SNCF Gares & Connexions ne se veut pas en reste. Morgane Castanier, directrice clients, marketing et technologies, met notamment en avant les "23.000 places de stationnement sécurisées déployées fin 2023", au regard des "65.000 places" attendues dans "1.175 gares" par la loi LOM (75.891 places dans 1.133 gares, selon le décret du 8 juin 2021 – v. notre article du 10 juin 2021 – qui, rappelons-le, devaient être installées avant le 1er janvier dernier). Un déploiement qu’elle juge très inégal, oscillant "entre 20 à 80% selon les régions". Elle souligne encore les efforts conduits pour faciliter l’accès au quai – notamment la mise en place d’"ascenseurs longs", même s’il "faut attendre la rénovation des gares" pour les implanter –, pour installer "des activités commerciales liées au vélo dès que possible", dans les grandes gares mais aussi dans les plus petites via l’opération "Place de la gare" (v. notre article du 8 décembre 2023), ou encore pour renforcer la communication multimodale. 

Pour Camille Thomé, on est toutefois, à juste titre au regard du décret, "très loin du compte". Elle insiste en outre sur le fait que "la LOM ne constitue qu’un point de départ", avec des "gares LOM" qui ne constituent "qu’une fraction des gares" (la SNCF en dénombre 3.000), et avec des objectifs d’emplacements "qui ne sont que des minimas. Si les débats de la LOM avaient lieu aujourd’hui, ces minimas seraient largement rehaussés, et porteraient sur l’ensemble des gares", veut-elle croire. À l’appui de la thèse, l’objectif fixé l’an passé de 90.000 emplacements sécurisés d’ici 2027 (v. notre article du 9 mai 2023).

Vélos dans les trains, ça coince

Une loi LOM qui avait également fait de l’accroissement des emplacements vélos dans les trains un objectif (v. notre article du 20 janvier 2021). Mais là aussi, l’essor du vélo n’est pas sans poser difficulté. "Attention à ne pas antagoniser les utilisateurs du train et les cyclistes", alerte Camille Thomé. Elle préconise de penser "incitations et dissuasions", en fonction de l’affluence attendue dans les trains – "On le fait bien pour les musées" – et de "rester humbles sur les promesses clients que l’on ne peut pas tenir". Un dispositif qui suppose de pouvoir informer correctement les voyageurs. "Il faut accepter que les usagers prennent du temps pour passer aux deux vélos" (un au départ, l'autre attendant à l'arrivée), relève-t-on également, ce qui suppose "de les rassurer", grâce à un stationnement en gare "de qualité, réellement sécurisé". Une solution qui restera toutefois exclue pour "le vélotouriste, qui a besoin de son vélo". Il faut faire attention aux "visiteurs de la France", insiste Camille Thomé.
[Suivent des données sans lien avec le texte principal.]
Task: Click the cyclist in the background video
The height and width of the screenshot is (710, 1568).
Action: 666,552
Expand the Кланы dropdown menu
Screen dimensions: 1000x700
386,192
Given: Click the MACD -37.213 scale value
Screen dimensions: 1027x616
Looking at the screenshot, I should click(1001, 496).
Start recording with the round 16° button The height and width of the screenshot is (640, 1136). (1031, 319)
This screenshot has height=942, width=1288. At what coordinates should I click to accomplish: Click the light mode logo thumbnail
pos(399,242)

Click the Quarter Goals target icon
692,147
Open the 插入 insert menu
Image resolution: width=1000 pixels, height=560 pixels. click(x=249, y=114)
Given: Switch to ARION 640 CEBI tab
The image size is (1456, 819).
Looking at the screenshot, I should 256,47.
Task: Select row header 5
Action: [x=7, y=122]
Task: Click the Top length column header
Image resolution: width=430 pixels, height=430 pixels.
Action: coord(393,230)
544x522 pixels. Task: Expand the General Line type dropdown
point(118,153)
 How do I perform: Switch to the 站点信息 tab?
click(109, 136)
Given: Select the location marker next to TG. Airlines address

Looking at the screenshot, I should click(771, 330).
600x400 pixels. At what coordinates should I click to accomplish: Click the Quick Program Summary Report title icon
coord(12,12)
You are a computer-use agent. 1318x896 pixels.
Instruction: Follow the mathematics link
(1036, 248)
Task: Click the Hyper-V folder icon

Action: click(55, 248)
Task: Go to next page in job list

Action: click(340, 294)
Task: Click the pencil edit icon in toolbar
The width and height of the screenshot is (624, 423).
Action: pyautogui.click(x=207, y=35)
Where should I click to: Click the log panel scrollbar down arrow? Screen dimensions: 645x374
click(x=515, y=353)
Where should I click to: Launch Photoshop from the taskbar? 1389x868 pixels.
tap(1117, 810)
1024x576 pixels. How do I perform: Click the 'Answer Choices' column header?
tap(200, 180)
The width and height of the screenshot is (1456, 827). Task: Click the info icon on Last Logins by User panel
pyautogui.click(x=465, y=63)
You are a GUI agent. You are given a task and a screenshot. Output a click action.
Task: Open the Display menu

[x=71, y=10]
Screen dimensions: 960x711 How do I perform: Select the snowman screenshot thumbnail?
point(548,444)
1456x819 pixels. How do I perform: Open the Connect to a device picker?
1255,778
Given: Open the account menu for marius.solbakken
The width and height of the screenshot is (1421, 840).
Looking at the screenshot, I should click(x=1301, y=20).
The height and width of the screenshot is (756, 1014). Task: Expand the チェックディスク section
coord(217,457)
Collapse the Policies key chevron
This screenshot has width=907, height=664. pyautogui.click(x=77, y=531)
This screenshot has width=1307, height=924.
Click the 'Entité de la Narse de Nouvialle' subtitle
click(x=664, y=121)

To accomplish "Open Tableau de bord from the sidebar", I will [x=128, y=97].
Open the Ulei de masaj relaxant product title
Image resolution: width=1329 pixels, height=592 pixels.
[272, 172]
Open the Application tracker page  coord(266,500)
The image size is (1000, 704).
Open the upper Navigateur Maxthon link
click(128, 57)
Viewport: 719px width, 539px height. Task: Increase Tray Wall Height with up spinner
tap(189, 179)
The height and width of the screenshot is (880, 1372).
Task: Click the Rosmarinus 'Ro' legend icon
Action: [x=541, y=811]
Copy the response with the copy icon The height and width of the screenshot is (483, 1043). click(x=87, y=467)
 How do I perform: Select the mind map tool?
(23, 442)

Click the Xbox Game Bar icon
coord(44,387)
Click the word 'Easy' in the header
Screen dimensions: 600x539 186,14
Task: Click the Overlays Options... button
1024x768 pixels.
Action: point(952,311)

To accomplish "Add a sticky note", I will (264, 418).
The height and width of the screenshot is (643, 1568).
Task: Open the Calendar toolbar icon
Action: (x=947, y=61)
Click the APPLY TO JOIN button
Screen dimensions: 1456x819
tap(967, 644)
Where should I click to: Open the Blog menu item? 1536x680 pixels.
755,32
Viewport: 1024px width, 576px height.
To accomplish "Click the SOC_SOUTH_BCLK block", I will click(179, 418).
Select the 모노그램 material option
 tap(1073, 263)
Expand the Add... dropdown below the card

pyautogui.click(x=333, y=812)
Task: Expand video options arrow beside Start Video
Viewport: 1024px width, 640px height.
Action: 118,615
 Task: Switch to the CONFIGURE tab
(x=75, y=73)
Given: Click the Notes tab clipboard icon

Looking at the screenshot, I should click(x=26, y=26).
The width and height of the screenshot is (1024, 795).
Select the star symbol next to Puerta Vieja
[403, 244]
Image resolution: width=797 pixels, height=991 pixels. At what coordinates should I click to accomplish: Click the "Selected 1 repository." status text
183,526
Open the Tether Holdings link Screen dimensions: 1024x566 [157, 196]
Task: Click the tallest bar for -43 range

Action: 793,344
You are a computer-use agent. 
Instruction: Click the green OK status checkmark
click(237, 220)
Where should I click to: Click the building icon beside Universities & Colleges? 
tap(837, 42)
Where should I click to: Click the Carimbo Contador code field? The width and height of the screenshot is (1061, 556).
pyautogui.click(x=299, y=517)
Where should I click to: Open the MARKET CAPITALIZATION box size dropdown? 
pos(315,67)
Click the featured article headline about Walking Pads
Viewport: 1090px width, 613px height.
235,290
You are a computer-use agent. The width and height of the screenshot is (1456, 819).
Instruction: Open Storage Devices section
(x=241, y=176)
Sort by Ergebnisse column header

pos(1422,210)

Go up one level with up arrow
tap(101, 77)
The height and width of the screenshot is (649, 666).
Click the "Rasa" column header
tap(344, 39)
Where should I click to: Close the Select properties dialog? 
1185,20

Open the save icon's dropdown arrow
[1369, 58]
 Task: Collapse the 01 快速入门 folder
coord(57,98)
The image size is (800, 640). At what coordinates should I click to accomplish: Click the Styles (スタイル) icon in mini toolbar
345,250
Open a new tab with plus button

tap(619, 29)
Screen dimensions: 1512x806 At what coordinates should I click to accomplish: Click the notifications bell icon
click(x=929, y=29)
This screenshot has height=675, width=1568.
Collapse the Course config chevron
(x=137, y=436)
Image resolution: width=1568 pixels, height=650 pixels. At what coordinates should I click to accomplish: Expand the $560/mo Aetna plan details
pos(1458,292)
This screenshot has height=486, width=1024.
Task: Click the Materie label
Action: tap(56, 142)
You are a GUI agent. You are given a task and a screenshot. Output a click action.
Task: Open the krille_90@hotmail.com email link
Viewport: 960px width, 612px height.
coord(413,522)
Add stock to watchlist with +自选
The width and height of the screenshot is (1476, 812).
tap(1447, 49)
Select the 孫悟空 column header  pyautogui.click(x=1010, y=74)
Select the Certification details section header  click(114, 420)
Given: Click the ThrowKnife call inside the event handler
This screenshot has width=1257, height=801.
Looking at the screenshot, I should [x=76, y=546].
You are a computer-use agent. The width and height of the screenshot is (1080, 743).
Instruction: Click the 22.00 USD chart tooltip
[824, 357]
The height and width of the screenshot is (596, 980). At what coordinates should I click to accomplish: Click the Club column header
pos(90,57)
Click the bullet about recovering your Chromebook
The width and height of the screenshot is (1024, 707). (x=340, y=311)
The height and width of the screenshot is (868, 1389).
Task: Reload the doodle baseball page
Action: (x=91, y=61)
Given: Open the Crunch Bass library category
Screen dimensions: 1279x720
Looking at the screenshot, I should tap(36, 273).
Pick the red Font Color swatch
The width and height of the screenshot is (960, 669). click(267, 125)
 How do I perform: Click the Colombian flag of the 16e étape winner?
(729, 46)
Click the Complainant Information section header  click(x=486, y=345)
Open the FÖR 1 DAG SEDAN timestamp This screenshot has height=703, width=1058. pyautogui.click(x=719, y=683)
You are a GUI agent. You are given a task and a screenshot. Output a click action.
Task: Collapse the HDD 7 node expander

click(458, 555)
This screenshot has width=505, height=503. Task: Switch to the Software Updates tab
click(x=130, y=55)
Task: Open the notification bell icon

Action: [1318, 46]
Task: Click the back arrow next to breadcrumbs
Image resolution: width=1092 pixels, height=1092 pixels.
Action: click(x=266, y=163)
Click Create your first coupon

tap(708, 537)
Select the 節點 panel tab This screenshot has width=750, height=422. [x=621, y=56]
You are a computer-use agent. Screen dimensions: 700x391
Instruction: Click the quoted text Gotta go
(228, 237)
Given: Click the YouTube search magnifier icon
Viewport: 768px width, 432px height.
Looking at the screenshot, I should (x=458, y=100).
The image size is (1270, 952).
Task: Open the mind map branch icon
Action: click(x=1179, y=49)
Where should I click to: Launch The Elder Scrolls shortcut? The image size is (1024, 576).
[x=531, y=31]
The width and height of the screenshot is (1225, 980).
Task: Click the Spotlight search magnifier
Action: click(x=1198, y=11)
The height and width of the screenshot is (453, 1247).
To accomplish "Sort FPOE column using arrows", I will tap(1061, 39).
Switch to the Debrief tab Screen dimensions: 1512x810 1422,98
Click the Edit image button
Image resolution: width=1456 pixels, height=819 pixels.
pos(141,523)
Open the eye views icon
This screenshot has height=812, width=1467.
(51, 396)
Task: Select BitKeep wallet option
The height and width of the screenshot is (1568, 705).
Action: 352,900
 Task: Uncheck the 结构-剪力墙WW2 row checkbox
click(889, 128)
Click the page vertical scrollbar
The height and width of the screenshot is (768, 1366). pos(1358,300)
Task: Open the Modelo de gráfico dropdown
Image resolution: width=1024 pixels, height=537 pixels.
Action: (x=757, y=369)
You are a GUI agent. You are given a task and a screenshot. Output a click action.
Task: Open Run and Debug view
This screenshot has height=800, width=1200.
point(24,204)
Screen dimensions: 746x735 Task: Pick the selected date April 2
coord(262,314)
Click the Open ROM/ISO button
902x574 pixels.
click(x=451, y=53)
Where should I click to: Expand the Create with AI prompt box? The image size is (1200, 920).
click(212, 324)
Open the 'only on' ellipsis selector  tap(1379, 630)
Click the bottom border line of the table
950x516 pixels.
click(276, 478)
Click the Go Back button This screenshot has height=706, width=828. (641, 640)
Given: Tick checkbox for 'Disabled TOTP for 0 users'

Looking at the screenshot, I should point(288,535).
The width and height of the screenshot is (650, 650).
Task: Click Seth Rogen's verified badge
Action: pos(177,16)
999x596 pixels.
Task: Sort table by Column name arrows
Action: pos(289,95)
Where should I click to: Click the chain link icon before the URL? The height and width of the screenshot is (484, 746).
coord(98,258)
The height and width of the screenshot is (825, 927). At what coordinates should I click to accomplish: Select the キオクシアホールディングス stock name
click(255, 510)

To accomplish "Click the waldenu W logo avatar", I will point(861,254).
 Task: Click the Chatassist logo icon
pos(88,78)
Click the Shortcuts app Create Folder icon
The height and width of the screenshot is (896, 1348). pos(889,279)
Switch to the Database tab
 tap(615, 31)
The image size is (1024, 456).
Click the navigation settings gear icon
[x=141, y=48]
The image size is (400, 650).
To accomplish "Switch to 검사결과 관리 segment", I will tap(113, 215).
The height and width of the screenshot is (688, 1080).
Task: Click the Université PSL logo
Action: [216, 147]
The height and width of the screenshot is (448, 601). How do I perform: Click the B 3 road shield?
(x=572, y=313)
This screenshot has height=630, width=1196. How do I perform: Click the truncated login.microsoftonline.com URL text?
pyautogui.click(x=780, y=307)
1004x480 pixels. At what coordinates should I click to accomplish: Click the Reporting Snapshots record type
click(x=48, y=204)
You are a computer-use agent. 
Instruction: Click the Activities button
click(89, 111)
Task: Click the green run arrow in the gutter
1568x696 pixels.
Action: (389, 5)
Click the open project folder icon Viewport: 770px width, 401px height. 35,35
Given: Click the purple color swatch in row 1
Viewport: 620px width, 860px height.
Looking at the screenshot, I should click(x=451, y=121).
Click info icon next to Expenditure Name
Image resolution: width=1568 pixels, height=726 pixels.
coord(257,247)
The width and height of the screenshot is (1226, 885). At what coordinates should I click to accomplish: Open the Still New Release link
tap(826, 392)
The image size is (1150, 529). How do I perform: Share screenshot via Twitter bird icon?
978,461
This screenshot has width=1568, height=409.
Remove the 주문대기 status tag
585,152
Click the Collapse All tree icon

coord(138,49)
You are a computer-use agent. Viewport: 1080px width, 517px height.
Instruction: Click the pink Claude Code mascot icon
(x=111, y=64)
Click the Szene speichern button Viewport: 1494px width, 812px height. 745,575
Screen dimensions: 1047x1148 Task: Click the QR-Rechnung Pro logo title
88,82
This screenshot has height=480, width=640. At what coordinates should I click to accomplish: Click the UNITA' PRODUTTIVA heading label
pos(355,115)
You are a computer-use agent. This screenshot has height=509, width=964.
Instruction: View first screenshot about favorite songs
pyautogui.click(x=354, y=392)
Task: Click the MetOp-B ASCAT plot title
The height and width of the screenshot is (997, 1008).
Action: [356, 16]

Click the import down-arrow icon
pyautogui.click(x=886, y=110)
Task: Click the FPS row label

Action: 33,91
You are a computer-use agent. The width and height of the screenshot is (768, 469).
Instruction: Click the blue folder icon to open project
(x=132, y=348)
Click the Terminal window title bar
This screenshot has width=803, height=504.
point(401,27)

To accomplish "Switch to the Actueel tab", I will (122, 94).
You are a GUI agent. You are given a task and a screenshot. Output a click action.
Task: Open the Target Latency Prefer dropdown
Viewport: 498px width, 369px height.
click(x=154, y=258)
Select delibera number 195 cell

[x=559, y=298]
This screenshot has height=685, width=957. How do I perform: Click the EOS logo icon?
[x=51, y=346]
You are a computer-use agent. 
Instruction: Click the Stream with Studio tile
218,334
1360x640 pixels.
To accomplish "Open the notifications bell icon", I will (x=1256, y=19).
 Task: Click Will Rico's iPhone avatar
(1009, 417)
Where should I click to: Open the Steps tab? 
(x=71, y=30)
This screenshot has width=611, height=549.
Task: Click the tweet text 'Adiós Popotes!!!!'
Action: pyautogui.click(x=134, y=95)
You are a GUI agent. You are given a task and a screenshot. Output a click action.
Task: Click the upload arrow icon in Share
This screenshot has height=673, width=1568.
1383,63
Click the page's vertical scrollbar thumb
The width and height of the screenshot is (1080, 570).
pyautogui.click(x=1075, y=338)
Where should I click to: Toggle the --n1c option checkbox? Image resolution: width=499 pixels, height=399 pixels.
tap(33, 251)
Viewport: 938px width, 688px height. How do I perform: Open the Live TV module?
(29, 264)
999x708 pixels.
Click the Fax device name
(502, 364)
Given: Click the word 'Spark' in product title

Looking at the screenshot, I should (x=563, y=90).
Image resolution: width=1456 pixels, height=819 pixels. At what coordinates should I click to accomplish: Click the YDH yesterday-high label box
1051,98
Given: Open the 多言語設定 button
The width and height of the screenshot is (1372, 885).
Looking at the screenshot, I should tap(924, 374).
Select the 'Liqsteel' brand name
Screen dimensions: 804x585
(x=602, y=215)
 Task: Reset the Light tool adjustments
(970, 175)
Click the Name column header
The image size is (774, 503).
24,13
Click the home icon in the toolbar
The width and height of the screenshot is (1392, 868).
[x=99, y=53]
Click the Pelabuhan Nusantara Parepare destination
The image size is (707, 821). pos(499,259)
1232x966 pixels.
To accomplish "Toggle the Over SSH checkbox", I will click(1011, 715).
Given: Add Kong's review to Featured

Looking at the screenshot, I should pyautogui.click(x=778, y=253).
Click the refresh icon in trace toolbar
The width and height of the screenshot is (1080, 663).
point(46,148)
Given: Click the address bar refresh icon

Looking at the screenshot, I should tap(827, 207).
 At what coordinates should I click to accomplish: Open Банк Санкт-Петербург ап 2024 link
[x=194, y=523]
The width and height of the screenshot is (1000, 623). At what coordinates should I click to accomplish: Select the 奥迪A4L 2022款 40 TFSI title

Le périrurbain et le rural

L’experte insiste par ailleurs sur le fait que "seule l’intermodalité peut concurrencer la voiture", en soulignant que "le plus gros potentiel de changement [des pratiques, et d’adoption du vélo] existe dans les zones périurbaines et rurales". D’où la nécessité de n’oublier aucune gare. Soulignant que "55% de la population Grand Est vit à moins de 5 minutes d’une gare", Claire Heidsiek ne la contredit pas. Elle insiste au contraire sur la nécessité d’accompagner les habitants, "biberonnés à la voiture", de ces territoires qui ne doivent "pas être condamnés à la voiture". "C’est la multimodalité qu’il faut prôner. On n’est pas obligé d’avoir une seule solution. C’est mieux d’avoir un panel de solutions à proposer", ajoute-t-elle sans risquer la contradiction. Mais de concéder néanmoins que "c’est plus facile en zone urbaine".